Pixel coordinate grounding data

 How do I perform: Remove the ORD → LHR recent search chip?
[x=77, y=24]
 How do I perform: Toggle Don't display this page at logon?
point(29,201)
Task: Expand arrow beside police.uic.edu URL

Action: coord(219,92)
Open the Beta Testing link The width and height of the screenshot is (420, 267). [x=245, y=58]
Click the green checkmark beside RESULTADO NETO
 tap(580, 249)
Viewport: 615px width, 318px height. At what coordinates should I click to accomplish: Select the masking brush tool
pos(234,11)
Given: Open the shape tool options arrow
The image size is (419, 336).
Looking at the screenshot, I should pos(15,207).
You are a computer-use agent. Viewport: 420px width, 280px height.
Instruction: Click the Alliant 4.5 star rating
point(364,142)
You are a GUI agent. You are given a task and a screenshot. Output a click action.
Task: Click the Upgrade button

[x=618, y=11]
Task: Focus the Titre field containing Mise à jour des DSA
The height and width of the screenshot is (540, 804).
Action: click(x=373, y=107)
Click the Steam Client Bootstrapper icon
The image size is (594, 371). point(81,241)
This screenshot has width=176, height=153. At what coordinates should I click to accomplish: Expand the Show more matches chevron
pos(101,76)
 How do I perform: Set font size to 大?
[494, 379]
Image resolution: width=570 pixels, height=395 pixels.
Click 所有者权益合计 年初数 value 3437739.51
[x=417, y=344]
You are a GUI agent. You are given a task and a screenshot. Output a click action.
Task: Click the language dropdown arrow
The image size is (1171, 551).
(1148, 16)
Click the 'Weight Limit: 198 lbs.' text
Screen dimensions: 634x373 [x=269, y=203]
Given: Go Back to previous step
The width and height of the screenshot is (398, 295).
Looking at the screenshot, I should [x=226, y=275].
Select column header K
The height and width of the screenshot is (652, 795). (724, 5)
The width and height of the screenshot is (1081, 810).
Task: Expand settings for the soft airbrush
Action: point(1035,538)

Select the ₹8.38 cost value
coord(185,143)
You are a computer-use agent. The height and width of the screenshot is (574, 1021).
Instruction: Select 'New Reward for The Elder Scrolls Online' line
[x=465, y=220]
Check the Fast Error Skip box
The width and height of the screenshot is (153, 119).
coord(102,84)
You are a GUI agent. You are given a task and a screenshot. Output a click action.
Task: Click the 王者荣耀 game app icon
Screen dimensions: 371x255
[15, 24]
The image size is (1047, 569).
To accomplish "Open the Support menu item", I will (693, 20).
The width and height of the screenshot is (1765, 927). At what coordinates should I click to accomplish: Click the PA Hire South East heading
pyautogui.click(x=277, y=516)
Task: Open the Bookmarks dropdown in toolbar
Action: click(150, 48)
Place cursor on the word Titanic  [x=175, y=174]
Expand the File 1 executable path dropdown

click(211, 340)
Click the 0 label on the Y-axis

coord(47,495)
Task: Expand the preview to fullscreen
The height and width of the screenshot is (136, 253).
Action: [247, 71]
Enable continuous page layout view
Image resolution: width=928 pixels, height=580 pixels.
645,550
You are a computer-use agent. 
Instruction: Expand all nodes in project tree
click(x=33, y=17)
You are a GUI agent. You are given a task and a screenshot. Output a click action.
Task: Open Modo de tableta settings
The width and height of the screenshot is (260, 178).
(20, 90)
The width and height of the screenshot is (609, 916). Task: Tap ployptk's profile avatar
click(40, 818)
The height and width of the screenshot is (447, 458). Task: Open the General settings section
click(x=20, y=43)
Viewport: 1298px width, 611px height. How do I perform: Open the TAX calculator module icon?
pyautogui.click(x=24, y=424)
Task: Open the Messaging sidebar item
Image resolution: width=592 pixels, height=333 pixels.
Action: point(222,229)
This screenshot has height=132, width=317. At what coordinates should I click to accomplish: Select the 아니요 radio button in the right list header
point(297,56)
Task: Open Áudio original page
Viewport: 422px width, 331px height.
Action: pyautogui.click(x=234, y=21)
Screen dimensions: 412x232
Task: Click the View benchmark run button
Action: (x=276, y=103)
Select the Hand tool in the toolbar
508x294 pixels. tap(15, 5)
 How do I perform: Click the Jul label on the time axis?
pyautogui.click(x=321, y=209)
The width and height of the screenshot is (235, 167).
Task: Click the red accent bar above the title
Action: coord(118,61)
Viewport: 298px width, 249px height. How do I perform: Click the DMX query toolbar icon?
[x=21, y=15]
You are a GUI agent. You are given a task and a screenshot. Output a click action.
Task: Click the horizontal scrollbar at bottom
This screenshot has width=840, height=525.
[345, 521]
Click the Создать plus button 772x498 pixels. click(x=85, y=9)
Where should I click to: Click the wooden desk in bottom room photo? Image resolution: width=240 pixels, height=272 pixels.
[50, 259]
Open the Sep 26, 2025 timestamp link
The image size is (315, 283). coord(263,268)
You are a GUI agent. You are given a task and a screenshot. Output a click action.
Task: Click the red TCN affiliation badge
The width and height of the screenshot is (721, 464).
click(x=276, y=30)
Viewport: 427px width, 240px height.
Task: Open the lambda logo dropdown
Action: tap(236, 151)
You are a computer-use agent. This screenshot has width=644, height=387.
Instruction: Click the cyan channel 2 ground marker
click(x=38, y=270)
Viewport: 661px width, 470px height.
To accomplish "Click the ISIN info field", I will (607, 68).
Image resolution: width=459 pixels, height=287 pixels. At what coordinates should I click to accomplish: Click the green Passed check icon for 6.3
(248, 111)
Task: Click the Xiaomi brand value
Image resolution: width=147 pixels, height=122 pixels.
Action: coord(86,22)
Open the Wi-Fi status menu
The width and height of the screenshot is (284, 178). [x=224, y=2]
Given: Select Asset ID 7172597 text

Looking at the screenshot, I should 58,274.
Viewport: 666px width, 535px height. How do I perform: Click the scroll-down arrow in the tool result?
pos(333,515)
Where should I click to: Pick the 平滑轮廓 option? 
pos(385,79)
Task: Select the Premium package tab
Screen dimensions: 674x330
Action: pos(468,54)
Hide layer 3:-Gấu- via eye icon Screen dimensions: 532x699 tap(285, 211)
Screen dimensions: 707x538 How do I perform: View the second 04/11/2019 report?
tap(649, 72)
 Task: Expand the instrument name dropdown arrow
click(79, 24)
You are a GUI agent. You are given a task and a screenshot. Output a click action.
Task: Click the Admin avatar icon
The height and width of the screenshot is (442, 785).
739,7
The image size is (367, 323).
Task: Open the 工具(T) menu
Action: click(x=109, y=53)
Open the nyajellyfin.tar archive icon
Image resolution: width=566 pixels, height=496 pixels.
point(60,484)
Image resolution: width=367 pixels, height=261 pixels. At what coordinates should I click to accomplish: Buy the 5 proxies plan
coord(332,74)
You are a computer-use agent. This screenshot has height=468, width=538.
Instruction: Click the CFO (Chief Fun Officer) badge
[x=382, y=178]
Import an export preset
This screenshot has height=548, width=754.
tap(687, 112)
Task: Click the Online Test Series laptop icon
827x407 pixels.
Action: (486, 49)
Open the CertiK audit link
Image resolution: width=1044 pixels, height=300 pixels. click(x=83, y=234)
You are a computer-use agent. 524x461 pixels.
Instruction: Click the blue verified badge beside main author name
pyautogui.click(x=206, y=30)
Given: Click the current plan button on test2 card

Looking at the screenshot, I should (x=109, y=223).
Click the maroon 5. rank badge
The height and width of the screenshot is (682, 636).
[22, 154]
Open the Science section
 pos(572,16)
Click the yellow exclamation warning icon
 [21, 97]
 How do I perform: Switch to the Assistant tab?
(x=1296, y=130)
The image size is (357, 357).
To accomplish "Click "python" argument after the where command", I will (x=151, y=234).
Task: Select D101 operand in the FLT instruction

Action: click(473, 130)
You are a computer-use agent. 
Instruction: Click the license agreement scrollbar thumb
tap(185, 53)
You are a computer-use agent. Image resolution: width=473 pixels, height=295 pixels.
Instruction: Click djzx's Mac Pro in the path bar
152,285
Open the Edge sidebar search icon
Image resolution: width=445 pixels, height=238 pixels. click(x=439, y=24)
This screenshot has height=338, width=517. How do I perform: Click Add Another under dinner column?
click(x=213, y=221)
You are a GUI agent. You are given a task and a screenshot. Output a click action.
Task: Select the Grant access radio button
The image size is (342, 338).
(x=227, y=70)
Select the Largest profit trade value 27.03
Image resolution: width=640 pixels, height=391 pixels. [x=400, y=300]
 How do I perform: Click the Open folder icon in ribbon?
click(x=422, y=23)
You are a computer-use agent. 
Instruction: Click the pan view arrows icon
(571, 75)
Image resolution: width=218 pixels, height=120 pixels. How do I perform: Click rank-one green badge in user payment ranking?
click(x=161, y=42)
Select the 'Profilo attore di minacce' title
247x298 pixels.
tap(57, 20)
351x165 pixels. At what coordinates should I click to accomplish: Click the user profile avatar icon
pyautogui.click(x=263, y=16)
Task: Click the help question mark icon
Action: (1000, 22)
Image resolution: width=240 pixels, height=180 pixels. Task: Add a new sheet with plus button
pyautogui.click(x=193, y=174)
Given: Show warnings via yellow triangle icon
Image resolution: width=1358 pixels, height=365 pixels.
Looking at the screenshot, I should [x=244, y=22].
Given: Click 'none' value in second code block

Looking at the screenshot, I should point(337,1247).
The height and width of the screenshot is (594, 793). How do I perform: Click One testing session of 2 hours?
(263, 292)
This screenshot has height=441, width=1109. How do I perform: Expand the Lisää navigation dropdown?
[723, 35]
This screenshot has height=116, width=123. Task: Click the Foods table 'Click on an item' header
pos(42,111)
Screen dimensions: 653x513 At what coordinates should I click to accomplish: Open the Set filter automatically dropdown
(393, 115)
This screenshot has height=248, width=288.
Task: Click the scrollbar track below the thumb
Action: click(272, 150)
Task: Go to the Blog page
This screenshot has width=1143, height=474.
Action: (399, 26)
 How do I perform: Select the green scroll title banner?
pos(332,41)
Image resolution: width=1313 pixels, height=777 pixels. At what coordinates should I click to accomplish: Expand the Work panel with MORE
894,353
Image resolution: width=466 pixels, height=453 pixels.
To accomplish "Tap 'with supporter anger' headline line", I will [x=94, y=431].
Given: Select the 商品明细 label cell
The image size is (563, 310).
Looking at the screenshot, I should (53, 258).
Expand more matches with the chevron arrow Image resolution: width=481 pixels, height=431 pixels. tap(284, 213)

What to work on: Using the entries above, tally how many lines have the word "field" in them; write the number and nothing more.

Expected output: 2